• **Objective 1**:
In the manual page excerpt, what value does advance return when the external character pointer locs equals the point in the string during the backing up process?
• **Objective 2**:
Pick up the manual page excerpt on the regular expression routines after its final sentence and carry it on.

If one wants to constrain
.I string\^
to the beginning of the
line in all cases,
.I step\^
need not be called, simply call
.IR advance .
.PP
When
.I advance\^
encounters a \f3\(**\fP or \f3\e{\|~\e}\fP sequence in the regular
expression it will advance its pointer to the string to be matched as far
as possible and will recursively call itself trying to match the
rest of the string to the rest of the regular expression.
As long as there is no match,
.I advance\^
will back up along the
string until it finds a match or reaches the
point in the string that initially matched the \f3\(**\fP or \f3\e{\|~\e}\fP.
It is sometimes desirable to stop this backing up before
the initial point in the string is reached.
If the external
character pointer
.I locs\^
is equal to the point in the string
at sometime during the backing up process,
.I advance\^
will break out of the loop that backs
up and will return zero.
This is used be
.IR ed (1)
and
.IR sed (1)
for substitutions done globally
(not just the first occurrence, but the whole line)
so, for example, expressions like
.B s/y\(**//g
do not loop forever.
.PP
The routines
.IR ecmp 
and
.I getrange\^
are trivial
and are called by the routines previously mentioned.

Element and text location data
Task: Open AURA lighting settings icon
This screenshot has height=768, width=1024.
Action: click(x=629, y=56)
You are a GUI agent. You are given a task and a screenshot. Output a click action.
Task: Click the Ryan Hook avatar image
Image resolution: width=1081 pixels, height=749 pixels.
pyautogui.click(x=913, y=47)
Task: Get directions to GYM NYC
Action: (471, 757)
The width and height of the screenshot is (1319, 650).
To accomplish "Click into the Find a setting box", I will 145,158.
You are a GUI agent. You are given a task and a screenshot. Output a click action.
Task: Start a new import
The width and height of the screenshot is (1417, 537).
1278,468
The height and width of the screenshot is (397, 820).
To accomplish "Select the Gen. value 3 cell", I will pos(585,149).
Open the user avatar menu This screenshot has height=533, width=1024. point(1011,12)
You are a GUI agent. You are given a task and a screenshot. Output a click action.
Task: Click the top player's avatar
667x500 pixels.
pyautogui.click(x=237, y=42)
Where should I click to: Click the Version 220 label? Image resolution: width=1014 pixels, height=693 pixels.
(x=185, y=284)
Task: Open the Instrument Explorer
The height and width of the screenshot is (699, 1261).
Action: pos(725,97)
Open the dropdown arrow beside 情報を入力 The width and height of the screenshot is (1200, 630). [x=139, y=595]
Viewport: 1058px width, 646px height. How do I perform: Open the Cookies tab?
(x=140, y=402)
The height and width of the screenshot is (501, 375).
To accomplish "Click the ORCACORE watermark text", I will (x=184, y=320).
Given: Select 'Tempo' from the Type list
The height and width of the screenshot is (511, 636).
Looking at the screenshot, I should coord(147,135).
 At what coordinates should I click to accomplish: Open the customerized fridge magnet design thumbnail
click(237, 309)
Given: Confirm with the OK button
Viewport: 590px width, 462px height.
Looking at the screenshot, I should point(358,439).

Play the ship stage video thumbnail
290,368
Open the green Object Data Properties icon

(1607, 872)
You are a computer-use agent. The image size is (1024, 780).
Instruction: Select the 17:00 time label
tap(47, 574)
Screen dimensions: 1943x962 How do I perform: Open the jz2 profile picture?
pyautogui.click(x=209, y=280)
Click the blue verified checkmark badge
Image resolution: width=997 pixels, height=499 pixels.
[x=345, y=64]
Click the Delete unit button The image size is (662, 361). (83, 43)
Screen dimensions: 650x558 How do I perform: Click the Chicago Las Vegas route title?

• **Final result 1**:
It returns zero.

• **Final result 2**:
.SH EXAMPLES
The following is an example of how the regular expression macros
and calls look from
.IR grep (1):
.if t .ta 12
.in n .ta 20
.PP
.nf
#define \s-1INIT\s+1	register char \(**sp = instring;
#define \s-1GETC\s+1(\|)	(\(**sp\++)
#define \s-1PEEKC\s+1(\|)	(\(**sp)
#define \s-1UNGETC\s+1(c)	(\-\-sp)
#define \s-1RETURN\s+1(c)	return;
#define \s-1ERROR\s+1(c)	regerr(\|)
.PP
#include <regexp.h>
.RI ...
.ta 8 16
	compile(\(**argv, expbuf, &expbuf[\s-1ESIZE\s+1], \(fm\e0\(fm);
.RI ...
	if(step(linebuf, expbuf))
		succeed(\|);
.fi
.SH FILES
/usr/include/regexp.h
.SH "SEE ALSO"
ed(1), grep(1), sed(1).
.SH BUGS
The handling of
.I circf\^
is kludgy.
.br
The routine
.IR ecmp 
is equivalent to the Standard I/O
routine
.I strncmp\^
and should be replaced by that routine.
.br
The actual code is probably easier to understand than this manual page.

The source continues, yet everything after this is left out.